Non-ischemic Cardiomyopathy

Description

• Non-ischemic cardiomyopathies are a group of cardiovascular disorders classified based on ventricular morphology and include various types including dilated cardiomyopathy (DCM), arrhythmogenic right ventricular cardiomyopathy (ARVC), left ventricular noncompaction (LVNC), and restrictive cardiomyopathy (RCM).

How often is a hereditary cause identified?

• There are many known genetic etiologies of non-ischemic cardiomyopathies, and the overall diagnostic yield of genetic testing in an individual with cardiomyopathy is 30-50%. 

How does identifying a hereditary cause change a patient’s medical management?

• Knowing the underlying genetic etiology for cardiomyopathy can help guide medical management for patients. For example, for some genetic causes, defibrillator placement is more likely to be recommended. 

How are these conditions inherited?

• Familial non-ischemic cardiomyopathy conditions are inherited in different patterns depending on the gene involved. There are genes involved that are known to have autosomal dominant, autosomal recessive and X-linked modes of inheritance. 

Where can I learn more about familial non-ischemic cardiomyopathy?

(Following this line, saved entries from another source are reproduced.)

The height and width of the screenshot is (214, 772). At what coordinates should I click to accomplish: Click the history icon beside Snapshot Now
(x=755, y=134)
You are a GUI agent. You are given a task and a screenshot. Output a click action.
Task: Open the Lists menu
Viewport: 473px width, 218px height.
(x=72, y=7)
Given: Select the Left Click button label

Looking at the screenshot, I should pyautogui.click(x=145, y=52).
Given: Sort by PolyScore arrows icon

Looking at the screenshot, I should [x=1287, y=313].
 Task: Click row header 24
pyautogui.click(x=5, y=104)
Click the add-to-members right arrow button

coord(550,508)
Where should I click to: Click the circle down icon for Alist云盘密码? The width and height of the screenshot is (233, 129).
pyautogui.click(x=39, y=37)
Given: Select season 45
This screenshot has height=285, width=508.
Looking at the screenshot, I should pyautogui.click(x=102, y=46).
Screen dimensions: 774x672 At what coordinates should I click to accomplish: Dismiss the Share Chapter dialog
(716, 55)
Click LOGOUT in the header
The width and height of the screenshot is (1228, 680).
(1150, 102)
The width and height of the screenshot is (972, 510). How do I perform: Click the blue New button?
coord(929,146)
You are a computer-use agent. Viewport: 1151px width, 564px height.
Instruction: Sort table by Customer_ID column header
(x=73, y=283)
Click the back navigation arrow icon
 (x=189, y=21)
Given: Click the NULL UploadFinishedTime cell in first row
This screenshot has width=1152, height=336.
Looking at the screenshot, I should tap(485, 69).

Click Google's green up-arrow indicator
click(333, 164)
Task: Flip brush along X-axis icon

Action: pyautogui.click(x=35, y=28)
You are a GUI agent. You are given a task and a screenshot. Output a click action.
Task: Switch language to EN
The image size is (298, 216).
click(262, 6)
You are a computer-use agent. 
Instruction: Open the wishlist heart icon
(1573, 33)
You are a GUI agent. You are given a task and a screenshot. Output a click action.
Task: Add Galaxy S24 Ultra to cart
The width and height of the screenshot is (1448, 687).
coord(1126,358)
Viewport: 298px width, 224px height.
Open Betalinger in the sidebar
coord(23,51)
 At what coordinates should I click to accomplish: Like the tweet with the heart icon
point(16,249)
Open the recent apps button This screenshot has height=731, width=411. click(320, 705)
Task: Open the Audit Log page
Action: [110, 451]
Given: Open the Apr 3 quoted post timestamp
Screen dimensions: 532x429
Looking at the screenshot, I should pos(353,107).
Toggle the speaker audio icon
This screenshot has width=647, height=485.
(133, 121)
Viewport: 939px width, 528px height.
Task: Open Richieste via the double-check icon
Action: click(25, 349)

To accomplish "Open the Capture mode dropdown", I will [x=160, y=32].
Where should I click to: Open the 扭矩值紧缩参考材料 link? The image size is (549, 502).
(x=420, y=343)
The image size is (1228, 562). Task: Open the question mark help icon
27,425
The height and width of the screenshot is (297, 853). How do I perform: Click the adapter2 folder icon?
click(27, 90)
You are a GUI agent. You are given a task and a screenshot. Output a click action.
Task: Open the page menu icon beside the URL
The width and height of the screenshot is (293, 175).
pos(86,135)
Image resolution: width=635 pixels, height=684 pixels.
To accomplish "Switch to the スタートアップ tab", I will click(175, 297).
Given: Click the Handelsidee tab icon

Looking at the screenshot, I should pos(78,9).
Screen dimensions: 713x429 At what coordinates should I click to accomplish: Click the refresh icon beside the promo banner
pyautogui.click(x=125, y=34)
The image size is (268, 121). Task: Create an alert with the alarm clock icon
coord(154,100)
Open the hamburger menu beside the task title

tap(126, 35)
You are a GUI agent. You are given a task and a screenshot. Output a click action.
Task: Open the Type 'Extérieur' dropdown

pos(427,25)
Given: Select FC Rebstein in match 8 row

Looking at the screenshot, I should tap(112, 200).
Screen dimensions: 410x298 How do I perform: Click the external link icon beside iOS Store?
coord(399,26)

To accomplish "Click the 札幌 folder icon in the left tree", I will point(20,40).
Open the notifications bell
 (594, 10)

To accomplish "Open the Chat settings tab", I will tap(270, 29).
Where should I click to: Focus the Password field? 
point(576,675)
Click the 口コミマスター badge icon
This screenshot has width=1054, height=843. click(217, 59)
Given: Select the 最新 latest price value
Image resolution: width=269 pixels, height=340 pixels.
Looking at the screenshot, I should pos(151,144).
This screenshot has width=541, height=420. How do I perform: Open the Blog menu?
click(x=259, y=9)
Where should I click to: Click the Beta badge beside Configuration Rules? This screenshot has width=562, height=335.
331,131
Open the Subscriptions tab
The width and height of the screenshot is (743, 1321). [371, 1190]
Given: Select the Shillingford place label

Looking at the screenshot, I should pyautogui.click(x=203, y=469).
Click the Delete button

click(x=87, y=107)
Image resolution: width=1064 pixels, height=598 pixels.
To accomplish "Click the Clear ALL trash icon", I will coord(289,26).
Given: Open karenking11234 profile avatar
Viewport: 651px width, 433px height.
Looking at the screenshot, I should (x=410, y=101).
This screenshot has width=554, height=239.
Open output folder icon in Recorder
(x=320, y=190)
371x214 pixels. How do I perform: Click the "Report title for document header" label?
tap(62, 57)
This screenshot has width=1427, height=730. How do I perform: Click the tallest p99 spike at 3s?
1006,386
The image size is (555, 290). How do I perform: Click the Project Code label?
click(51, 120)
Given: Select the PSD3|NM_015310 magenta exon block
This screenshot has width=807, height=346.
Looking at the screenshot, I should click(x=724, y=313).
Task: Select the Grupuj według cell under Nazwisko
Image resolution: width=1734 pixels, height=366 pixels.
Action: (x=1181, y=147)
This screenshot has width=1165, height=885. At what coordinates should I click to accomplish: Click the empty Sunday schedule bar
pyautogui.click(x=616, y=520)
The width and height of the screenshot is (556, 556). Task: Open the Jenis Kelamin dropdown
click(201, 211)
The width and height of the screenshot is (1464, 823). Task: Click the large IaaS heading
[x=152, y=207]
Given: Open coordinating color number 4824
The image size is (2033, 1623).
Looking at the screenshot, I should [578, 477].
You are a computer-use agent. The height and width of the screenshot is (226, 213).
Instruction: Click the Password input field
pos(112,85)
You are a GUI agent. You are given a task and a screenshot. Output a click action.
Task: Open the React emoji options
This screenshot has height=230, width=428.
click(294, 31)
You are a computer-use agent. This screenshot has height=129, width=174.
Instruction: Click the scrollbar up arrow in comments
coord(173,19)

• Penn Medicine – Familial Cardiomyopathy Program

References

• Dellefave-Castillo LM, Cirino AL, Callis TE, Esplin ED, Garcia J, Hatchell KE, Johnson B, Morales A, Regalado E, Rojahn S, Vatta M, Nussbaum RL, McNally EM. Assessment of the Diagnostic Yield of Combined Cardiomyopathy and Arrhythmia Genetic Testing. JAMA Cardiol. 2022 Sep 1;7(9):966-974. doi: 10.1001/jamacardio.2022.2455. PMID: 35947370; PMCID: PMC9366660.